The H100 GPU will contain 80 billion transistors, which is currently 26 billion more than the A100, allowing for significantly higher computing power over the A100 chip. It will be set on a custom TSMC 4nm process, supporting 80GB of HBM 3 memory, offering up to a staggering 3 TB/s of bandwidth.
The H100 chip will, of course, support PCIe 5.0 technology, and will also support NVLink for those looking to hook up multiple GPUs together, which is fantastic as Nvidia hasn’t been too keen on NVLink in the recent years. The H100 will deliver 2 000 TFLOPS FP16 performance, as well as 1000 TFLOPS TF32 performance, which triples the current standing of the A100 chip. Hopper will also introduce something called DPX, which is a new instruction set, designed to accelerate performance in fields as varied as disease diagnosis, quantum simulation, graph analytics, and routing optimisations – which basically means that the H100 will be far more efficient in computing calculations in multiple fields, other than strictly rendering calculations.
Gamers will be more familiar with the next set of numbers, as the H100 offers 18432 CUDA cores, and 576 Tensor cores, and while not a massive leap over A100 (8192 CUDA cores and 512 Tensor cores), the efficiency of each core, and performance per module, will be much higher thanks to the new instruction set DPX, as well as increased bandwidth mentioned earlier.

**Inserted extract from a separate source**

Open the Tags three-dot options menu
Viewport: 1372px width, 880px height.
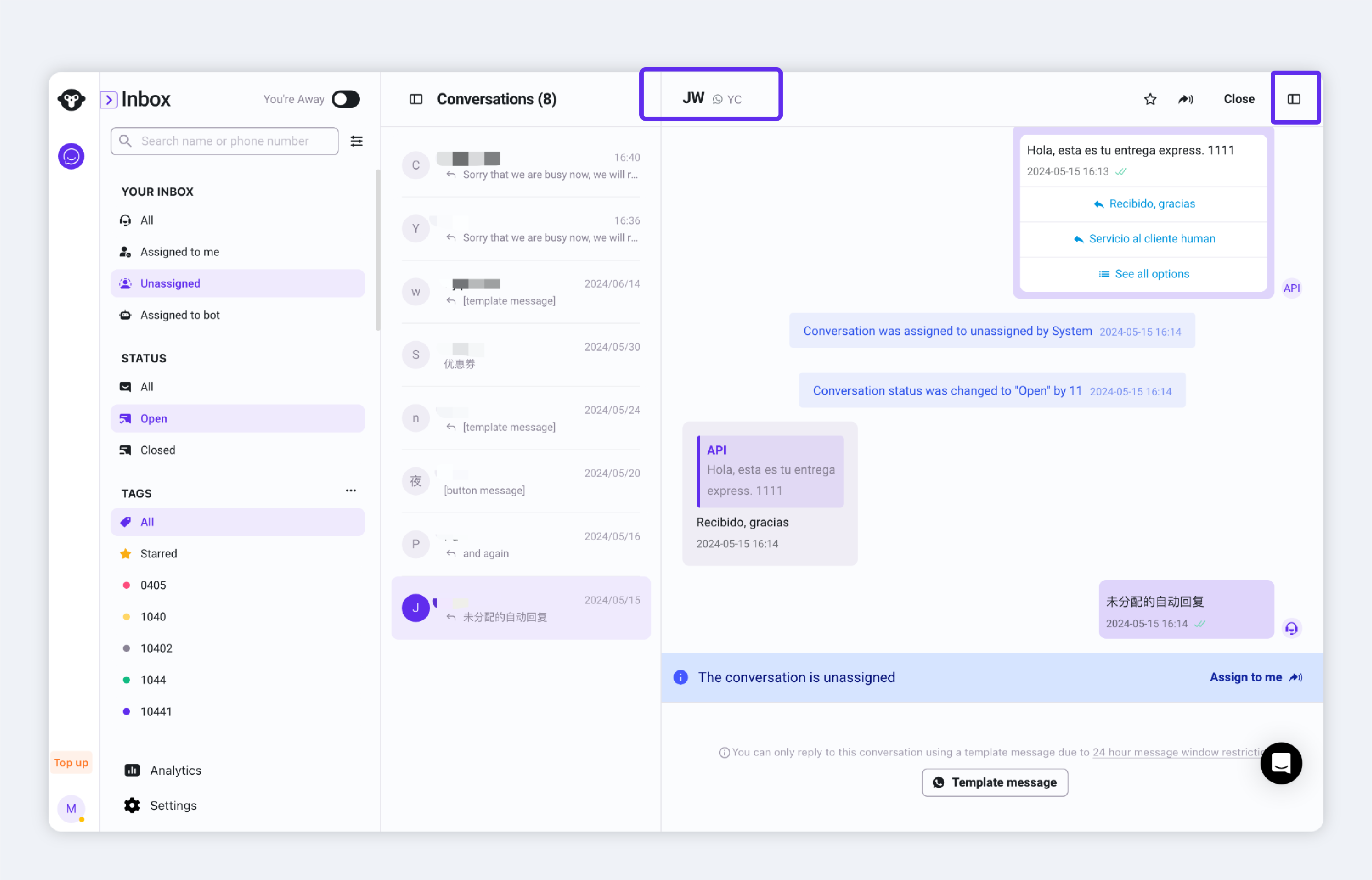click(351, 491)
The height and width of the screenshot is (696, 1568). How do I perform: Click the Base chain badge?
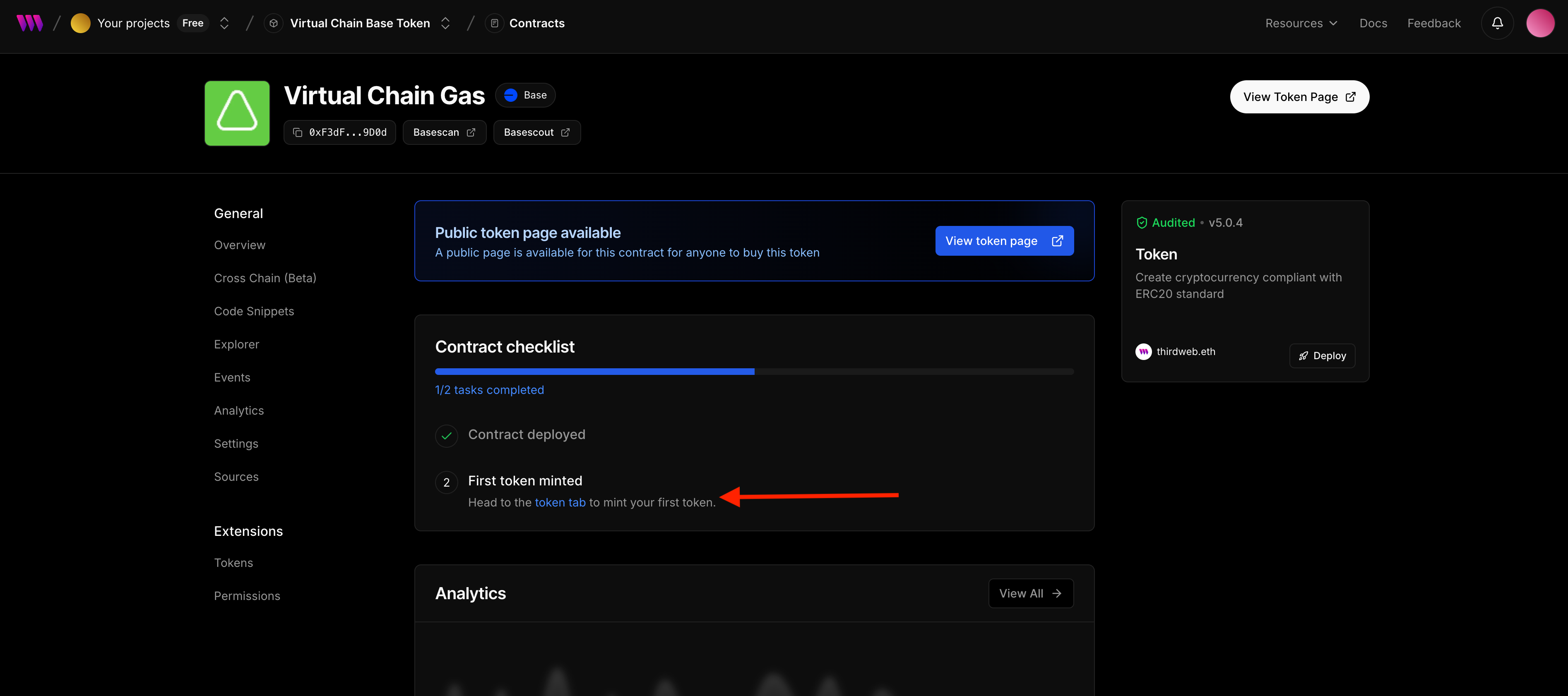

The H100, strictly, is not relevant to gamers, but we can assume what the gaming variants will look like based off the H100. The TSMC 4nm node pushes the performance further while better energy efficiency, and will be a full in-house custom node rather than the current 8nm Samsung nodes used in the RTX 30-series cards. The H100 is still in development, but if there are any conversions to the gaming sector of Nvidia – and there usually is – we can expect much faster, if beefier, cards in the next generation RTX 40-series cards.